• _Description of the task_
Return only the number of lines in the records below where the string "Screenshot" shows up.

• _Record excerpts_
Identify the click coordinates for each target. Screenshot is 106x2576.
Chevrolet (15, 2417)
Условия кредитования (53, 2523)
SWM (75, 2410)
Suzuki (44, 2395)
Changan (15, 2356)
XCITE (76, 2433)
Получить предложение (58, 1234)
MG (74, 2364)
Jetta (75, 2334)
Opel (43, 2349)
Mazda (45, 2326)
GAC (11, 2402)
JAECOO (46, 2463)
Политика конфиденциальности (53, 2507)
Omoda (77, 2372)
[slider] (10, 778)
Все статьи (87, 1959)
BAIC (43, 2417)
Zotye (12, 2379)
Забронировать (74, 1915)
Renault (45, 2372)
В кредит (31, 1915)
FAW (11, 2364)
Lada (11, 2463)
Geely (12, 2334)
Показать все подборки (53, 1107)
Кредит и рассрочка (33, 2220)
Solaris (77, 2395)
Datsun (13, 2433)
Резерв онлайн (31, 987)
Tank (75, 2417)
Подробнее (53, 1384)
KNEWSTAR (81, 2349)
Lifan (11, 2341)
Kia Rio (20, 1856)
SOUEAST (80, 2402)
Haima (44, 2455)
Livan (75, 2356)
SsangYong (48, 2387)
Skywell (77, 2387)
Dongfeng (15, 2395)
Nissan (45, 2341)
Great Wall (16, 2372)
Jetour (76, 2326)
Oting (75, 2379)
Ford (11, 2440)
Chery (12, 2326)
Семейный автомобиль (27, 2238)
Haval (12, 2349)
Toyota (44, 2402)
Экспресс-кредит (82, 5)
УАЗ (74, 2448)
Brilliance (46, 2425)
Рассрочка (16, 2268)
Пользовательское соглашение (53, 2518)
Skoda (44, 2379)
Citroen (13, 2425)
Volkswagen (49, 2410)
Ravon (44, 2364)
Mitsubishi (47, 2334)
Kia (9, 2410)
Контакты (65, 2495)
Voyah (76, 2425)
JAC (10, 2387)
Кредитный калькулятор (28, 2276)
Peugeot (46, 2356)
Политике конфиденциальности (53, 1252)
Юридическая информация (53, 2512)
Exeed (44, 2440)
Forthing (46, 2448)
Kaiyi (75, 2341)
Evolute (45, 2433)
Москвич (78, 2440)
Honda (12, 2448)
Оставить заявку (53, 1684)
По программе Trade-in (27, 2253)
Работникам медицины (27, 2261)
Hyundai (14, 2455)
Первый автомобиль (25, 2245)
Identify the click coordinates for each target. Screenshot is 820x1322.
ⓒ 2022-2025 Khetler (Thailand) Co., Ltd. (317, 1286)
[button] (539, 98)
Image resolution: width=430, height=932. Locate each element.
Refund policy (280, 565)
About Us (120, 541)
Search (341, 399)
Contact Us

• _Result_
2